President Trump loves to cite the statistic Case Fatality Rate (“CFR”) as proof the US response to the pandemic is the “best in the world”. His choice is not accidental. If you look carefully, he’s cherry-picked just about the only statistic where the US doesn’t look awful relative to most other advanced countries. He suggests this difference is because US hospitals are more effective than other countries. It’s a lie.
CFR is actually a terrible “top-line” measure for pandemic response effectiveness. The ultimate goal is to keep people from dying or becoming disabled. If you can keep people from getting sick in the first place, it’s much better than curing them, as they don’t suffer, don’t risk permanent health impairment or death, and society avoids spending resources for treatments that are no longer necessary.
If you want a single statistic to measure response-effectiveness (as Jonathan Swan pointed out in his famous HBO/Axios interview), Deaths/100,000 population is much better than CFR. But on this measure the US looks mediocre in comparison to many other countries. And you still have to take into account likely future deaths (not just those which have already occurred). Recognizing the infections are spreading in the US faster than any other advanced country, the US’ death rate is likely to end up among the worst. So, of course, Trump ignores it.

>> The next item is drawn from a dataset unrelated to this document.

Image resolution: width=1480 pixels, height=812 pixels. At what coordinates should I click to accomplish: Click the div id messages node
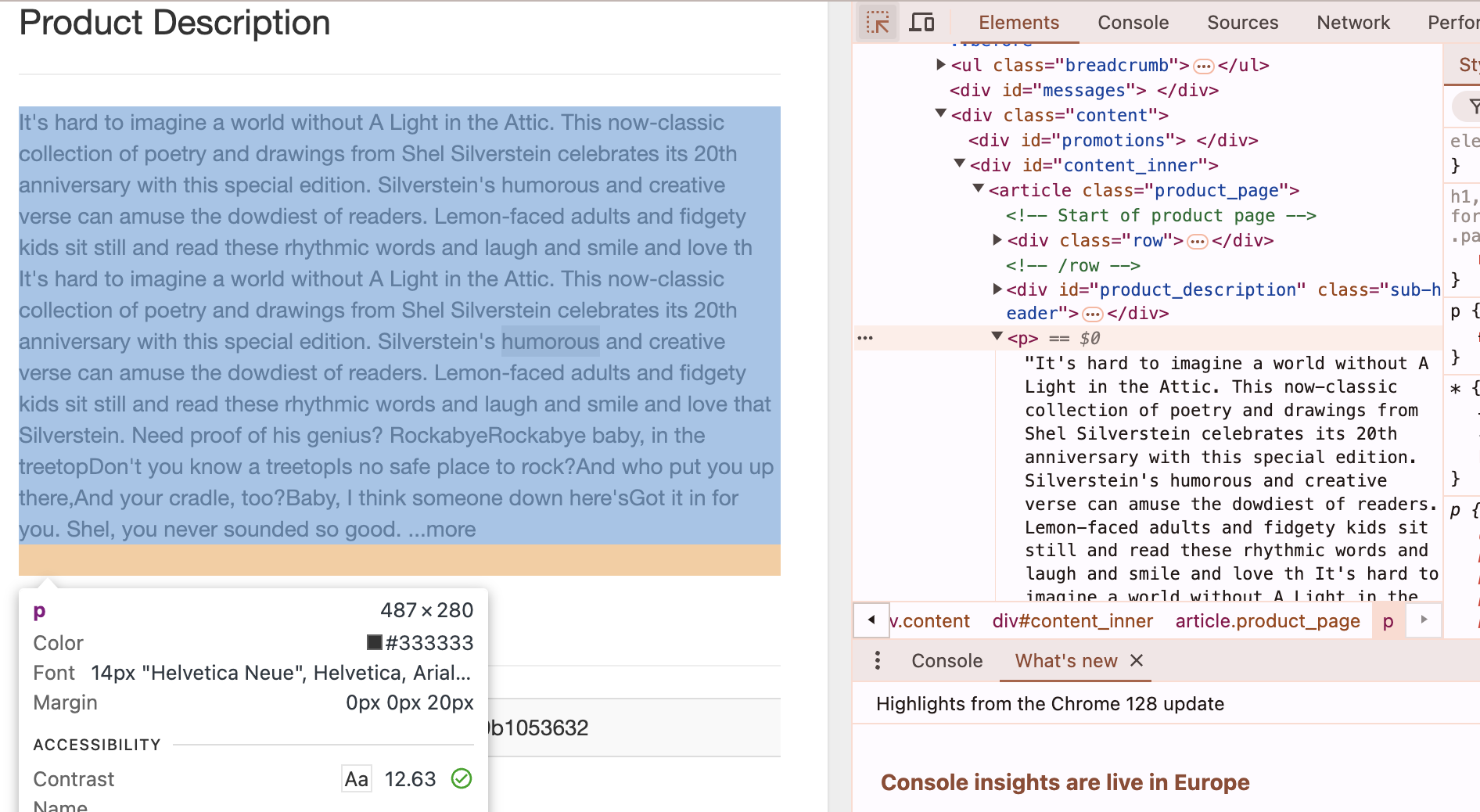click(x=1083, y=91)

But, even setting all of that aside, the US “lead” in CFR is largely illusory. To illustrate why, we’ll contrast Florida’s CFR to New Jersey’s, a state whose battle with the pandemic resembles the pattern in many of the early-hit European countries, much more than Florida.
What is CFR?
CFR is a simple ratio: [Deaths] / [Cases]. A “naive” CFR calculation looks like this:
Calculated this way, it turns out that New Jersey has the second highest CFR in the US (after Connecticut). No wonder Trump loves to talk about Florida when he promotes his views on CFR.

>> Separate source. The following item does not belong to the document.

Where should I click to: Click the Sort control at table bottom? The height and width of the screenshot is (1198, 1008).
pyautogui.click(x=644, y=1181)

Do you believe that Florida’s hospitals are 5x better than New Jersey’s in curing COVID? Or is something else going on here?
The short answer
The short answer is, “Yes! A lot of things are going on.” We’ll expand on each of these points, but here are the key explanations for the differences:
- Florida cases are made up of significantly younger people than New Jersey’s. This translates directly to a lower death rate.
- Florida’s cases are newer than New Jersey’s, so a higher percentage have yet to die.
- Florida is currently generating new cases at a much higher rate, temporarily lowering CFR even more.
- New Jersey reports both confirmed and probable COVID deaths, while Florida reports only confirmed deaths. This significantly lowers the apparent CFR for Florida.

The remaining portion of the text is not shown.